A promotora lembra que as Promotorias de Justiça Regionais de Educação (Preducs) já manifestaram contrariedade à liberação do ensino domiciliar. Em setembro de 2020, um documento produzido pelo Conselho Estadual de Educação do Rio Grande do Sul (CEEd-RS) apresentou contrapontos ao projeto de lei. O Grupo de Estudos e Debates Permanente do Regime de Colaboração, que produziu o estudo, é composto pela Secretaria Estadual da Educação (Seduc-RS), a União dos Dirigentes Municipais de Educação (Undime) e a União Nacional dos Conselhos Municipais de Educação (Uncme-RS) e, como convidados, a Federação das Associações dos Municípios do Rio Grande do Sul (Famurs) e o Sindicato do Ensino Privado (Sinepe/RS). O CEEd-RS também elaborou um parecer contrário à proposta.
Entenda o projeto
O projeto de lei 170/2019 autoriza que crianças e adolescentes em idade escolar sejam educados por meio de ensino domiciliar, por um pai tutor. Conforme o texto de Ostermann, a ideia é que a criança ou o adolescente seja matriculado em uma instituição de ensino a distância ou em instituição de apoio à educação domiciliar, que receberá registros das atividades pedagógicas. Se a lei for sancionada, esses estudantes serão avaliados em exames supletivos.

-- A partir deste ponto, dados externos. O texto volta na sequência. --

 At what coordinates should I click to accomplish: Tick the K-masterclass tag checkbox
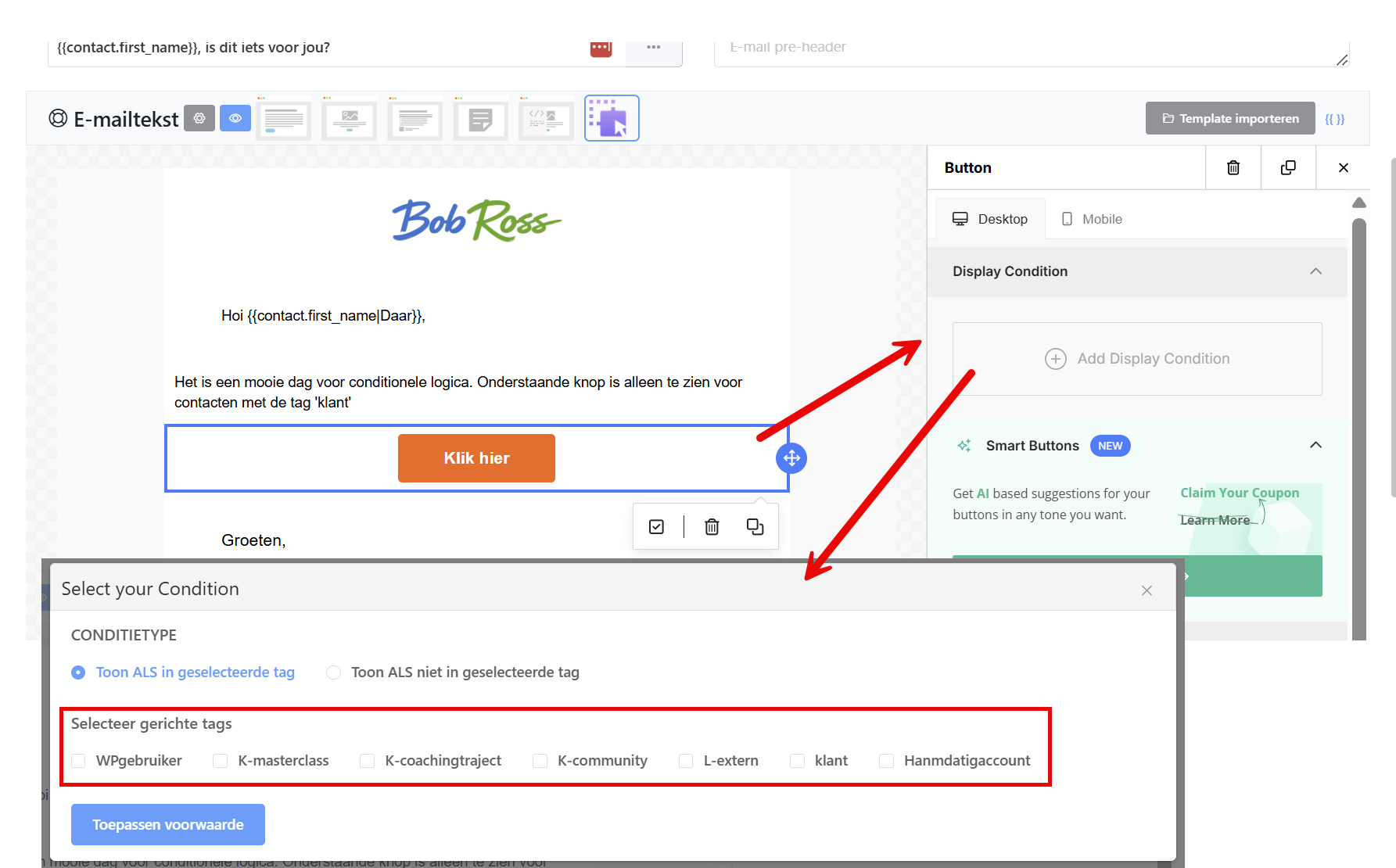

A proposta foi aprovada por 28 votos favoráveis e teve 21 contrários. O Rio Grande do Sul é o primeiro Estado e a segunda unidade federativa a aprovar uma lei que regulamenta a prática — o Distrito Federal havia aprovado um projeto semelhante no ano passado.
Caso Leite vete o projeto, o texto volta para a Assembleia Legislativa, que pode aprová-lo novamente e, assim, derrubar o veto. Há, ainda, uma terceira opção: o governador não se pronunciar a respeito. Nessas situações, a lei é automaticamente sancionada após o prazo de 15 dias úteis de sua aprovação no Legislativo.
Há entre os juristas um debate sobre se a prática do homeschooling é constitucional ou não. Questionado, o Supremo Tribunal Federal (STF) decidiu em 2018, em recurso extraordinário, que não poderia julgar a constitucionalidade do tema, uma vez que nenhuma lei brasileira regulamentava o ensino domiciliar.